Segment Open

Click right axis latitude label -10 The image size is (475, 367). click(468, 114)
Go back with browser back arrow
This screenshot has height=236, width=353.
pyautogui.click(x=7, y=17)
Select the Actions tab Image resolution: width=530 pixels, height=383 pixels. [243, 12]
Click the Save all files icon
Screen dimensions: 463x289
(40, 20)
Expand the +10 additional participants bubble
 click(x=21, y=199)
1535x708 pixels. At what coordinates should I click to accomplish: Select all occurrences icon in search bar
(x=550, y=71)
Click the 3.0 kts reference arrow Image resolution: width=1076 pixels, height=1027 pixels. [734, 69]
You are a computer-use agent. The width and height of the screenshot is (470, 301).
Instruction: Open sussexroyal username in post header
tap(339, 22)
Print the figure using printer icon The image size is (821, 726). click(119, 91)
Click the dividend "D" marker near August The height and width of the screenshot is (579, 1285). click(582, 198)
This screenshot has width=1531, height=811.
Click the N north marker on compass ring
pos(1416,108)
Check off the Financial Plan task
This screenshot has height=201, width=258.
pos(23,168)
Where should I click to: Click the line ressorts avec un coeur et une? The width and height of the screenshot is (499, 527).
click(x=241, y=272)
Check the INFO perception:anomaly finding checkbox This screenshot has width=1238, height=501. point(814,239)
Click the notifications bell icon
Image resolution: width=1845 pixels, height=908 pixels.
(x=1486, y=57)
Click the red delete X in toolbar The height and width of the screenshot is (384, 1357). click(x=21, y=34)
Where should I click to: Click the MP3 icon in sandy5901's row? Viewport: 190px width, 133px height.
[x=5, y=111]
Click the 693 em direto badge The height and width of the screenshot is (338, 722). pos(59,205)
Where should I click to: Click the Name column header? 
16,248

Segment Closed

• [About this exercise]:
All that is needed is the opening run of the data, given again exactly: please include every line from the first through the line with "Print the figure", both ends kept.

• [Exercise output]:
Click right axis latitude label -10 The image size is (475, 367). click(468, 114)
Go back with browser back arrow
This screenshot has height=236, width=353.
pyautogui.click(x=7, y=17)
Select the Actions tab Image resolution: width=530 pixels, height=383 pixels. [243, 12]
Click the Save all files icon
Screen dimensions: 463x289
(40, 20)
Expand the +10 additional participants bubble
 click(x=21, y=199)
1535x708 pixels. At what coordinates should I click to accomplish: Select all occurrences icon in search bar
(x=550, y=71)
Click the 3.0 kts reference arrow Image resolution: width=1076 pixels, height=1027 pixels. [734, 69]
You are a computer-use agent. The width and height of the screenshot is (470, 301).
Instruction: Open sussexroyal username in post header
tap(339, 22)
Print the figure using printer icon The image size is (821, 726). click(119, 91)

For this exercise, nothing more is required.